===== Listed entries
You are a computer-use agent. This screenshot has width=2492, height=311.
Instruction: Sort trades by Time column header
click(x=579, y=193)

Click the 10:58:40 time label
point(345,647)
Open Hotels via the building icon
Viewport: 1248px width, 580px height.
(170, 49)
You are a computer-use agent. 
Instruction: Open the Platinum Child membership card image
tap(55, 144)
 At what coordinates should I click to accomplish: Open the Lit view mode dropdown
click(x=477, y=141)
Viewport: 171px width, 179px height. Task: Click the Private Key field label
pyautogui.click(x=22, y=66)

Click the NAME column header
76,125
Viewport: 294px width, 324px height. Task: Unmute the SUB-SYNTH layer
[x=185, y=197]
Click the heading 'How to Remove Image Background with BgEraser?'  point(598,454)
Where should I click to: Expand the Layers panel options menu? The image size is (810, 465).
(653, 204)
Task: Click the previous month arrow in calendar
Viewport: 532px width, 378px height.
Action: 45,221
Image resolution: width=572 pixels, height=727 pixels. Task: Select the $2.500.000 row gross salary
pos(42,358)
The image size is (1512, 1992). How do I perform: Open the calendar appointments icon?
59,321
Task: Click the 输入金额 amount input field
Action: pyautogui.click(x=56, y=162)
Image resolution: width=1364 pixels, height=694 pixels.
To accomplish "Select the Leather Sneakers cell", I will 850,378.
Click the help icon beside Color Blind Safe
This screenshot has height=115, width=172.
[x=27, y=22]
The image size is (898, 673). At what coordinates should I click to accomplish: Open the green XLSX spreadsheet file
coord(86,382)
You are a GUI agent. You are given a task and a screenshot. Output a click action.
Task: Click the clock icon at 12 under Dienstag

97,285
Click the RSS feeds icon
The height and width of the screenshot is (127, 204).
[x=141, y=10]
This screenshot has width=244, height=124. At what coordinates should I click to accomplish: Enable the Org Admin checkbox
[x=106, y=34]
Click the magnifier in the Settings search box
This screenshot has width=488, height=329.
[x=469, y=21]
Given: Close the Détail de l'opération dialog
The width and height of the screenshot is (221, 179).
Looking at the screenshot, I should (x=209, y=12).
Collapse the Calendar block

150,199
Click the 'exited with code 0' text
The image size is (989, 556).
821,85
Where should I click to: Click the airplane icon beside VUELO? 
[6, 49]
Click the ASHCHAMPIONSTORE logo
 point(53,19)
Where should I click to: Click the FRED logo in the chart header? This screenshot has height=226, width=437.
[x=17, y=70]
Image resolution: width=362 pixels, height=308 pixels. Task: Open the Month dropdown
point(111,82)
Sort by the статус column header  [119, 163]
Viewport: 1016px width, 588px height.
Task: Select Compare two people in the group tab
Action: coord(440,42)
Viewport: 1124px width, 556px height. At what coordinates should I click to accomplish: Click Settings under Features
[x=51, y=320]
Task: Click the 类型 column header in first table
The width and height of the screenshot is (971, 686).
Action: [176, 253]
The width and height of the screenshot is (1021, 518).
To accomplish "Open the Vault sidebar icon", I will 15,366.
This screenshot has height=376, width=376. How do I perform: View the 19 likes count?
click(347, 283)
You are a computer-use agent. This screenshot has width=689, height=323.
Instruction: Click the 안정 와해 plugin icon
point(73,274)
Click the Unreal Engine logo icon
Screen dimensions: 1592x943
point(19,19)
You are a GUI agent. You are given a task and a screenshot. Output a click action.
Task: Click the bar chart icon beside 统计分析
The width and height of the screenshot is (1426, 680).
==========
• **Problem to work on**
Return the lines containing "computer", taking each one from the listing.

• **Response below**
You are a computer-use agent. This screenshot has width=2492, height=311.
You are a computer-use agent. 
You are a computer-use agent. This screenshot has width=689, height=323.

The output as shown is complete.